Work to complete:
From the data below, repeat exactly the lines from the line with "Given: Click the 待优化异常 page title" to the line with "Task: Click the camera object icon", both included.
##### Data in this exercise #####
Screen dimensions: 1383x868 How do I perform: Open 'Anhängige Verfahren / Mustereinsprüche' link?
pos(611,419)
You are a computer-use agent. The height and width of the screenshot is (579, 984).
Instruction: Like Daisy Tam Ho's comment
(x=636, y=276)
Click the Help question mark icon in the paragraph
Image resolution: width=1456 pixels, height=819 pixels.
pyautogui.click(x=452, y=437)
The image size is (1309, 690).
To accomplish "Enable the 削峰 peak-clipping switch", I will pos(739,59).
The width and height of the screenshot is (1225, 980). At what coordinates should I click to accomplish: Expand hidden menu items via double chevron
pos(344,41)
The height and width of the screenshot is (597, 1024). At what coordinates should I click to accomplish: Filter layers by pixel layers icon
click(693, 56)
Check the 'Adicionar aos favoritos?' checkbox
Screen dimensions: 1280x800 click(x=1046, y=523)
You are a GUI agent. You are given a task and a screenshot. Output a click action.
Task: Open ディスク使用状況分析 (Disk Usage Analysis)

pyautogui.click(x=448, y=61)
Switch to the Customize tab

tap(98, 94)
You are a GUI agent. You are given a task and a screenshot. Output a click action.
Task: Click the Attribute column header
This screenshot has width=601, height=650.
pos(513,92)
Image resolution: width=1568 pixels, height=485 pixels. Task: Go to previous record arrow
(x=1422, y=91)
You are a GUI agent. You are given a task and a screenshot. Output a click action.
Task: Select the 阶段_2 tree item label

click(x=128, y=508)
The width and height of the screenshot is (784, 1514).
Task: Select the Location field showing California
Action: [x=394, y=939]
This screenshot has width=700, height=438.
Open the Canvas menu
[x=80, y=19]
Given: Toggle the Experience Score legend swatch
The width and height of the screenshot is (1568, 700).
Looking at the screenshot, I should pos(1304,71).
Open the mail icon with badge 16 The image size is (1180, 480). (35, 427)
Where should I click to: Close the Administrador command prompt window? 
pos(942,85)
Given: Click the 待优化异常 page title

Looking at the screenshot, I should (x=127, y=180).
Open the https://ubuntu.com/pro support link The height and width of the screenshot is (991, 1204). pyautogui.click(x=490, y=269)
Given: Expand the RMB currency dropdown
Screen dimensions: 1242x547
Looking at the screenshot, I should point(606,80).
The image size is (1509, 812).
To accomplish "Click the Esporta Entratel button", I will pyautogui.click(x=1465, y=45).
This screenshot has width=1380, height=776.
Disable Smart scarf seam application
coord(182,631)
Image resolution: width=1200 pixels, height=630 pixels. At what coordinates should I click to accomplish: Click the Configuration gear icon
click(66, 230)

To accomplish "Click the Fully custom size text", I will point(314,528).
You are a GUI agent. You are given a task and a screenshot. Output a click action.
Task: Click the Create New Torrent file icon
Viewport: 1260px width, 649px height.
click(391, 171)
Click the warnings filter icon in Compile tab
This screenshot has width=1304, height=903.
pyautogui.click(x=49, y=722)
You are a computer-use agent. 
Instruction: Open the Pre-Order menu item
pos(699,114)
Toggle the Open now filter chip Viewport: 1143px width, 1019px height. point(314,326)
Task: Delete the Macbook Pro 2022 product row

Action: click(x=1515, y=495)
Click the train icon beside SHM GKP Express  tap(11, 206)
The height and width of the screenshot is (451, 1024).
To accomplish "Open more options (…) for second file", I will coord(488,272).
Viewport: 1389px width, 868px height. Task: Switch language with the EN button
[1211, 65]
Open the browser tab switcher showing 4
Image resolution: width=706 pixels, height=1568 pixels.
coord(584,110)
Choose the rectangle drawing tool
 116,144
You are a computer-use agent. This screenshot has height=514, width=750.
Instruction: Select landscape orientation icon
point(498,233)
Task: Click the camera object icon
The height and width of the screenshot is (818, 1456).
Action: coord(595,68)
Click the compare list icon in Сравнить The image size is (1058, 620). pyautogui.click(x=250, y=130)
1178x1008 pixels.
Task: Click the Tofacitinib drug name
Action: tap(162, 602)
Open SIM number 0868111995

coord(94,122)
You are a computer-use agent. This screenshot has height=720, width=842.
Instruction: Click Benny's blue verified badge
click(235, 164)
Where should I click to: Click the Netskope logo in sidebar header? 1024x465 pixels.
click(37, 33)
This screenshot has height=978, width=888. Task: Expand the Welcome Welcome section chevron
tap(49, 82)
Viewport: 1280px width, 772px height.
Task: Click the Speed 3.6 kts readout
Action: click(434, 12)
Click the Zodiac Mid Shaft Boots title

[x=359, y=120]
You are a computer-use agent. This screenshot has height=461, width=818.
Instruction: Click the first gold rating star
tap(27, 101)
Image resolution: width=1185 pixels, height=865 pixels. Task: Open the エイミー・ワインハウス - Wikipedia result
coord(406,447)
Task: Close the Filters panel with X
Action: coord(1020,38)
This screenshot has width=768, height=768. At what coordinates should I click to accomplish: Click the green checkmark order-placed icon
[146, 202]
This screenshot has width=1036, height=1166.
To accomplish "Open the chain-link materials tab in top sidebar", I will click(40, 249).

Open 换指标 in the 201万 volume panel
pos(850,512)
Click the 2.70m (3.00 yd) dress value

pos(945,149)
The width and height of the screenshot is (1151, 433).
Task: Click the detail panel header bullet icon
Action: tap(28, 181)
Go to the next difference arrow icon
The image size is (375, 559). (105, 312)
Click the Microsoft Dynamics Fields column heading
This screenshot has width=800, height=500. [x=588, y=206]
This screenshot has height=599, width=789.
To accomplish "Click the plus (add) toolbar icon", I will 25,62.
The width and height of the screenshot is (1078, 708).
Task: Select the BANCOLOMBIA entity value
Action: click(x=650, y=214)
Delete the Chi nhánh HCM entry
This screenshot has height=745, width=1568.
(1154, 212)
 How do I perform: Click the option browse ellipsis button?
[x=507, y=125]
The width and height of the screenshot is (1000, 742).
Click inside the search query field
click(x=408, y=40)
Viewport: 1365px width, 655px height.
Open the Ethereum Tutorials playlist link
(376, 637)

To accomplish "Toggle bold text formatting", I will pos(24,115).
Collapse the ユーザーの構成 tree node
#####
Answer to this problem:
Given: Click the 待优化异常 page title

Looking at the screenshot, I should (x=127, y=180).
Open the https://ubuntu.com/pro support link The height and width of the screenshot is (991, 1204). pyautogui.click(x=490, y=269)
Given: Expand the RMB currency dropdown
Screen dimensions: 1242x547
Looking at the screenshot, I should point(606,80).
The image size is (1509, 812).
To accomplish "Click the Esporta Entratel button", I will pyautogui.click(x=1465, y=45).
This screenshot has width=1380, height=776.
Disable Smart scarf seam application
coord(182,631)
Image resolution: width=1200 pixels, height=630 pixels. At what coordinates should I click to accomplish: Click the Configuration gear icon
click(66, 230)

To accomplish "Click the Fully custom size text", I will point(314,528).
You are a GUI agent. You are given a task and a screenshot. Output a click action.
Task: Click the Create New Torrent file icon
Viewport: 1260px width, 649px height.
click(391, 171)
Click the warnings filter icon in Compile tab
This screenshot has width=1304, height=903.
pyautogui.click(x=49, y=722)
You are a computer-use agent. 
Instruction: Open the Pre-Order menu item
pos(699,114)
Toggle the Open now filter chip Viewport: 1143px width, 1019px height. point(314,326)
Task: Delete the Macbook Pro 2022 product row

Action: click(x=1515, y=495)
Click the train icon beside SHM GKP Express  tap(11, 206)
The height and width of the screenshot is (451, 1024).
To accomplish "Open more options (…) for second file", I will coord(488,272).
Viewport: 1389px width, 868px height. Task: Switch language with the EN button
[1211, 65]
Open the browser tab switcher showing 4
Image resolution: width=706 pixels, height=1568 pixels.
coord(584,110)
Choose the rectangle drawing tool
 116,144
You are a computer-use agent. This screenshot has height=514, width=750.
Instruction: Select landscape orientation icon
point(498,233)
Task: Click the camera object icon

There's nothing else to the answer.